Trump’s new cabinet shows a more direct rule by capital than other recent capitalist reigns. Maybe this hideous new “US administration” will help people like David Vine in the US academia to see the need to think of how to get rid of this whole economic system, itself. Seeing is at least the beginning of proper political action.
Political action is necessary because the capitalist system is a system that breaks things. Humanity is broken into conflicting classes that are fight all the time so as to survive. Until “You are fired!” is shouted by the few to one of the many. (Don’t miss the military metaphor, there!) It is a system that breaks nearly all humans, nearly all of us, into saleable bits – our human endeavour sold to a small minority of other humans, who are in a position to buy it dollar-per-hour. As if our time were not our life. It is a system that uses, nay abuses, mother nature as if she were infinite and dead. And as if humans were not part of her. So, all this is what we have to challenge – in all that we do. And we need to keep this big picture in mind. Not for some obscure ideological reason, no.

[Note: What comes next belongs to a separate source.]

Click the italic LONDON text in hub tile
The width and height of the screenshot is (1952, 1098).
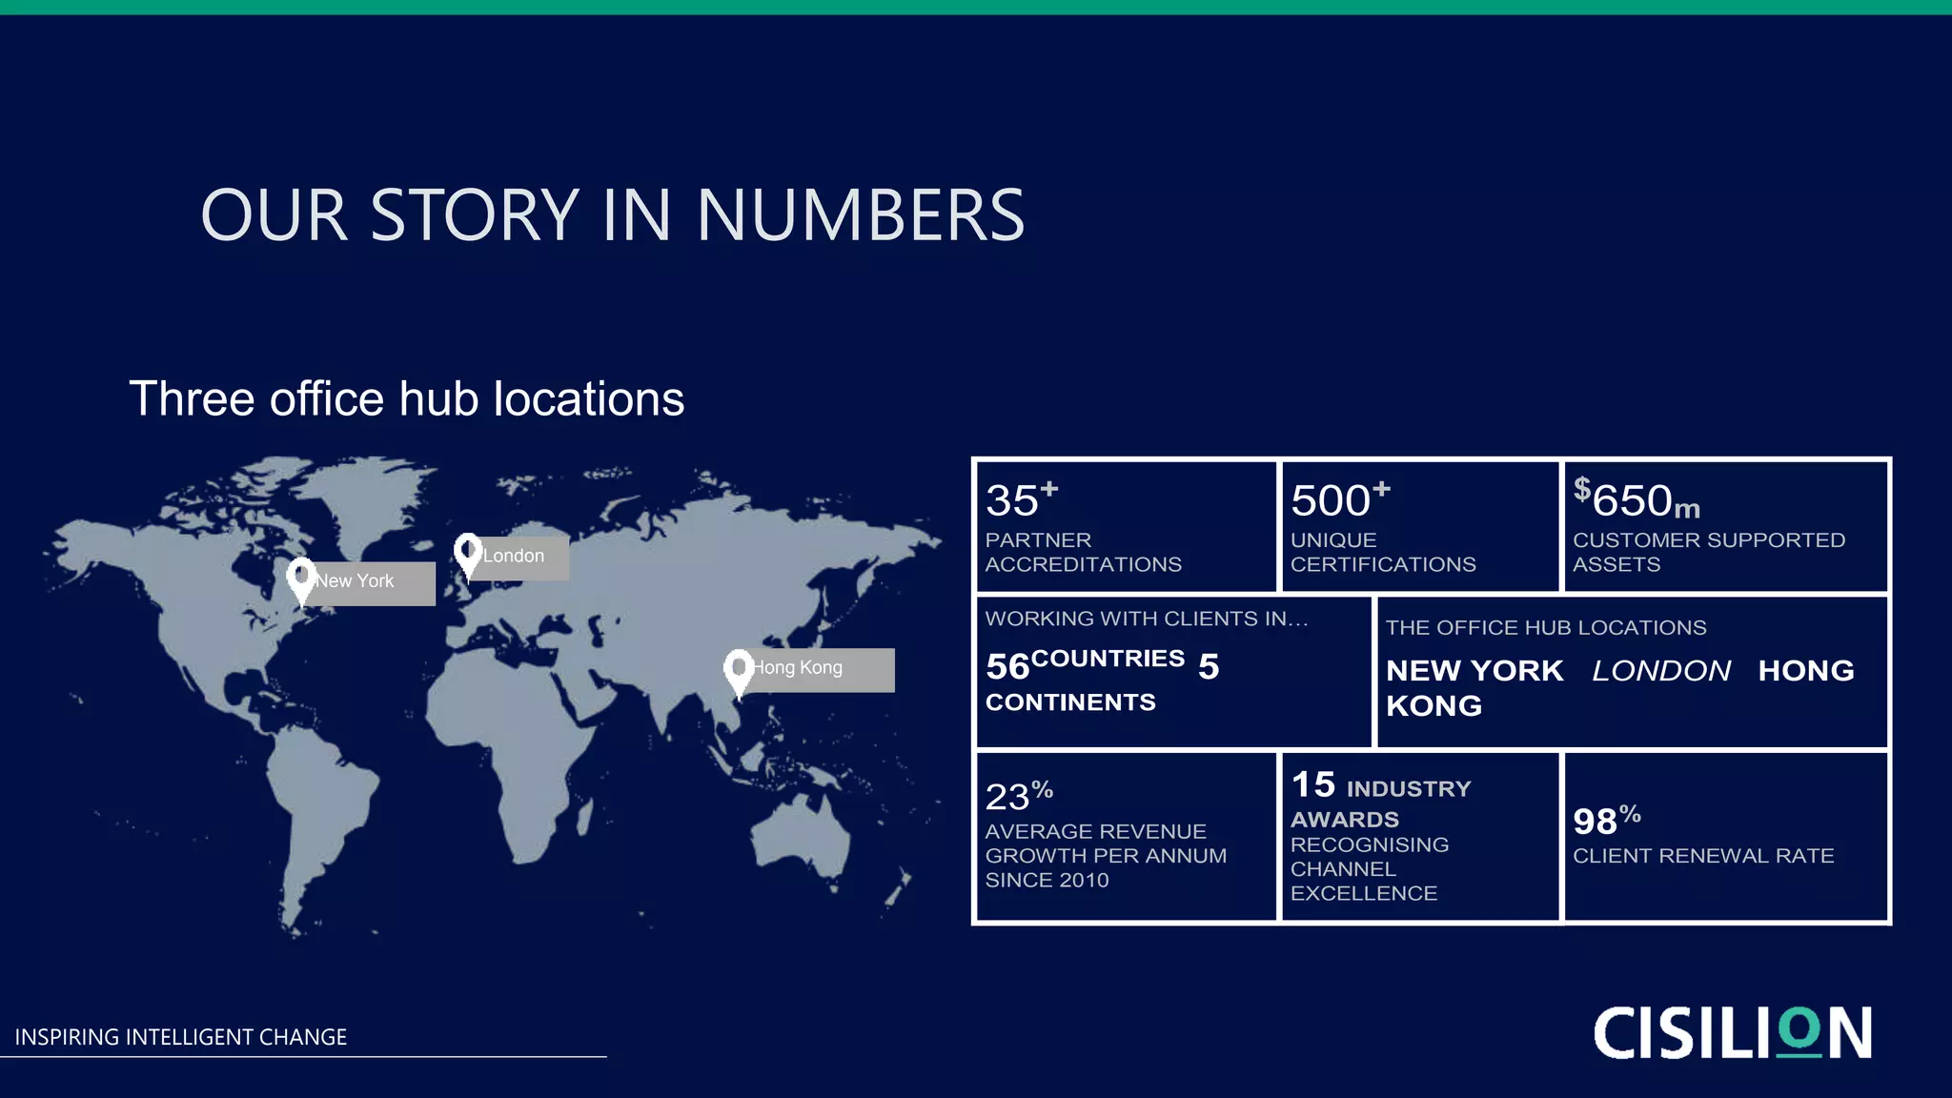[1661, 671]
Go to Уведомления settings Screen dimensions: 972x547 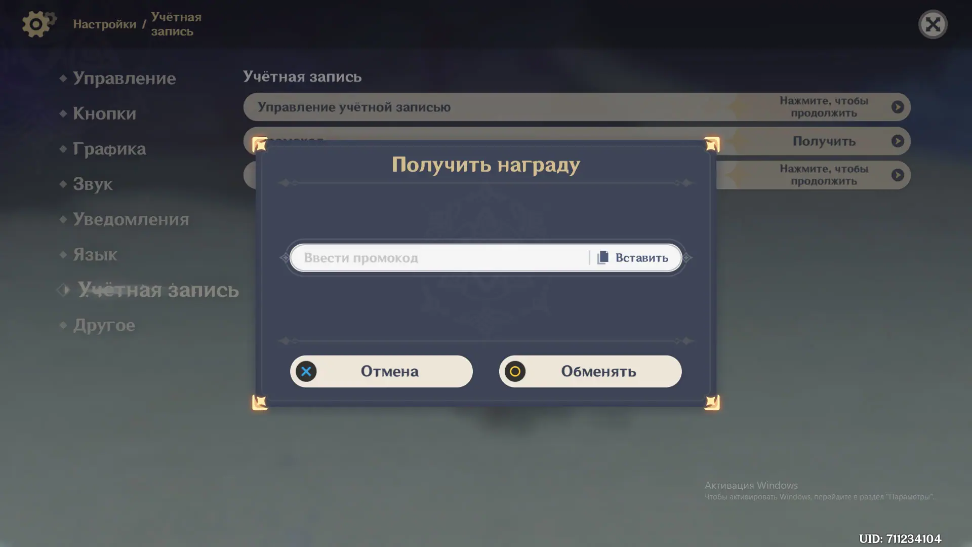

But simply in order to win.
And this is precisely where the challenge to this military occupation world-wide comes from already. And this is where it will come from in the future. From this will to change the entire system. This political will. But it is absent from the book. And it need not be. Maybe the spectre of it terrifies David Vine. Maybe his own potential power, together with others, terrifies him too. As maybe so does the vengeance that we all know gets meted out against us when battles are lost. In the USA, the repressive forces are indeed vicious. And they act with notorious impunity. They lock up and kill people daily. Just as the military, until we stop it, invades and occupies, pillages and assassinates people with impunity. People are even hounded off mother earth’s own land by the few. And their puissance is worst of all when it takes up life in the minds of the oppressed. People are even hounded off reading the very books that could best help them understand class rule and how to set about getting rid of it.
It is not a closed system. And it is unstable as all hell. Always, there are realities bursting out of the confines of the past and present. And we need to study these, too. In particular, we need to take on the base State. It is the negation of freedom. But for this we sure need to understand the class nature of the present state apparatus as well as the class forces that must galvanise themselves to negate this negation.
Lindsey Collen
(1) I have not yet read Chalmers Johnson’s third book, Nemesis.